Sources told The Washington Post that John Durham, the U.S. attorney chosen by Barr to lead the investigation, told the Justice Department’s inspector general (IG), who conducted his own probe, that he has found no evidence to support claims that a Maltese professor who spoke with former Trump campaign adviser George Papadopoulos was secretly a U.S. intelligence asset.
Allies of the president have claimed for months that the professor, Joseph Mifsud, who spoke with Papadopoulos about the possibility of obtaining Hillary Clinton’s stolen emails, was actually an asset of U.S. intelligence agencies seeking to set up the Trump campaign on criminal charges.
Sources close to the investigation added to the Post that the draft report written by IG David Horowitz is likely to detail instances of misconduct by FBI agents involved with the investigation but to conclude that top FBI officials did not act with political bias during the 2016 election.
“His excellent work has uncovered significant information that the American people will soon be able to read for themselves,” a spokeswoman for the Justice Department told the Post of the report’s upcoming release. “Rather than speculating, people should read the report for themselves next week, watch the Inspector General’s testimony before the Senate Judiciary Committee, and draw their own conclusions about these important matters.”

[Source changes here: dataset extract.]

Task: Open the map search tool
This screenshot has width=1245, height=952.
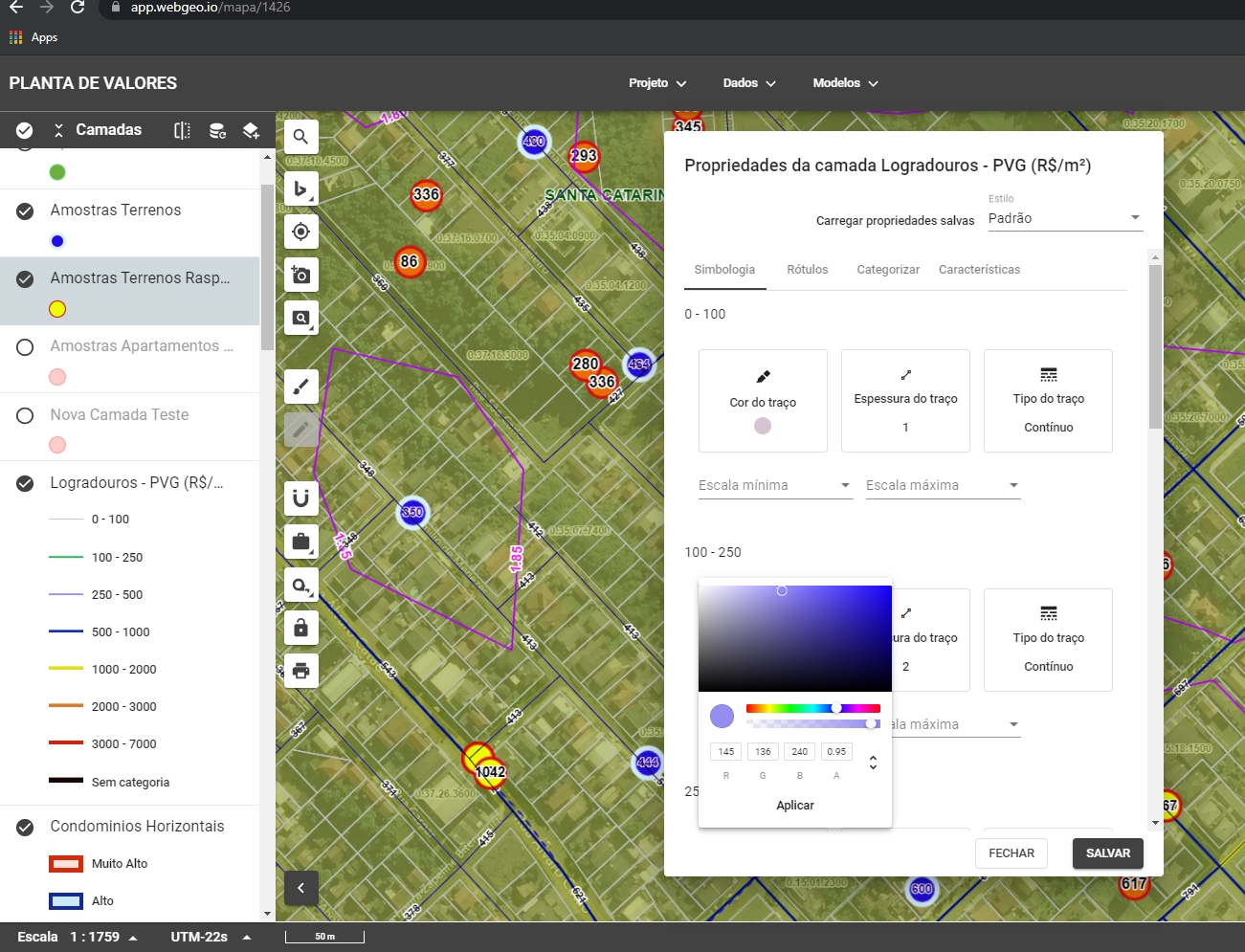Action: pyautogui.click(x=300, y=137)
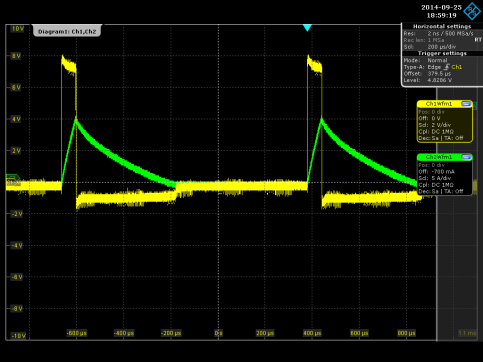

Republicans have argued since the inception of the now-shuttered special counsel investigation into the Trump campaign that the probe was launched improperly based on unfounded accusations detailed in a dossier crafted by an ex-British intelligence agent, Christopher Steele, and used by the Obama administration to hurt President Trump’s chances of being elected.
Top former officials at the FBI have roundly dismissed that claim, arguing that the investigation was conducted without political bias.